Rewrite the material from the line containing "1801x923 pixels. How" through the line containing "click(588, 286)", substituting "magnifying glass icon" for "magnifier icon" and changing nothing else. Leave the pictures out.

■ **The records**:
———

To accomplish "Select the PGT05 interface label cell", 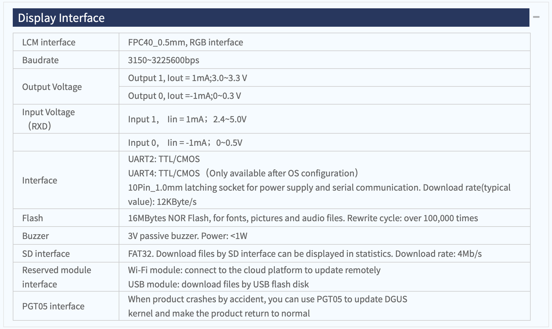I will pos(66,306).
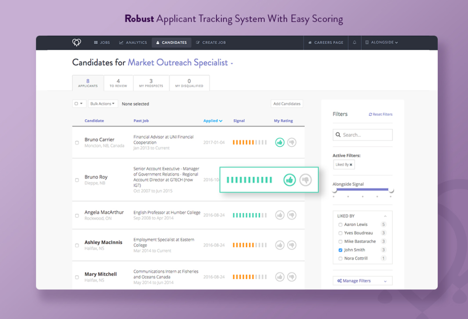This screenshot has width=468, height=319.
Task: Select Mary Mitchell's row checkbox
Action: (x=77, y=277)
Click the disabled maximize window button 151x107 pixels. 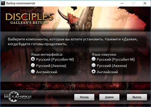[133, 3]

———

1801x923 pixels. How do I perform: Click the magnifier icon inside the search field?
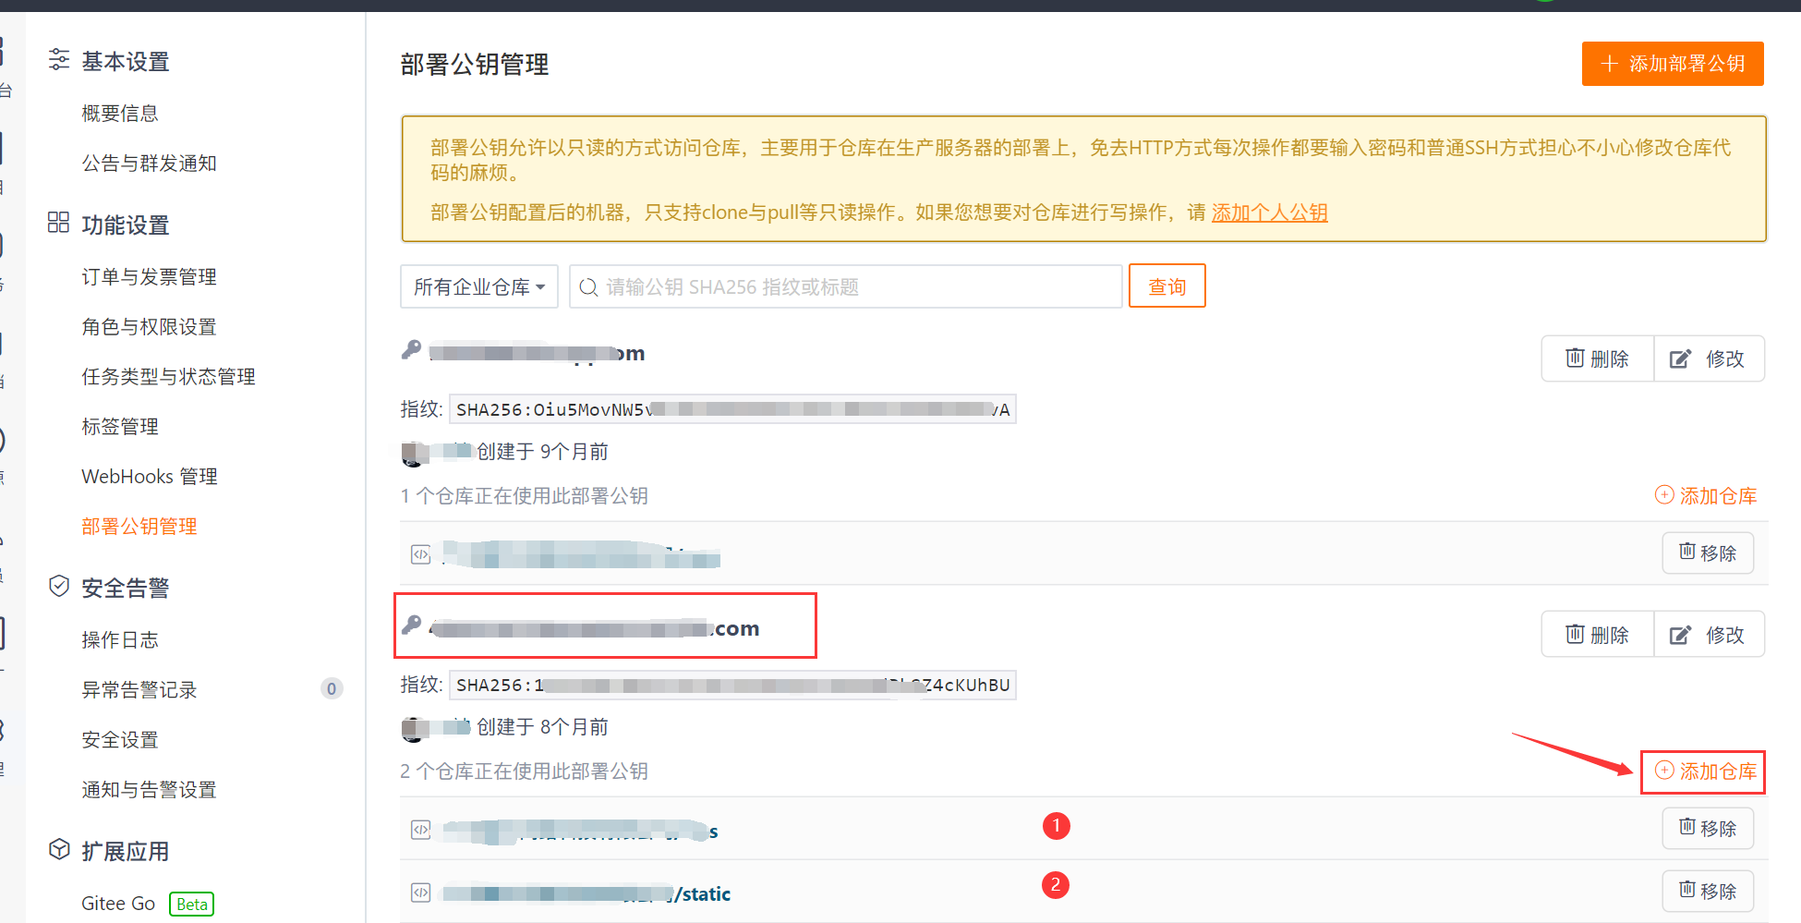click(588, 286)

———

■ **Answer to the problem**:
1801x923 pixels. How do I perform: Click the magnifying glass icon inside the search field?
click(588, 286)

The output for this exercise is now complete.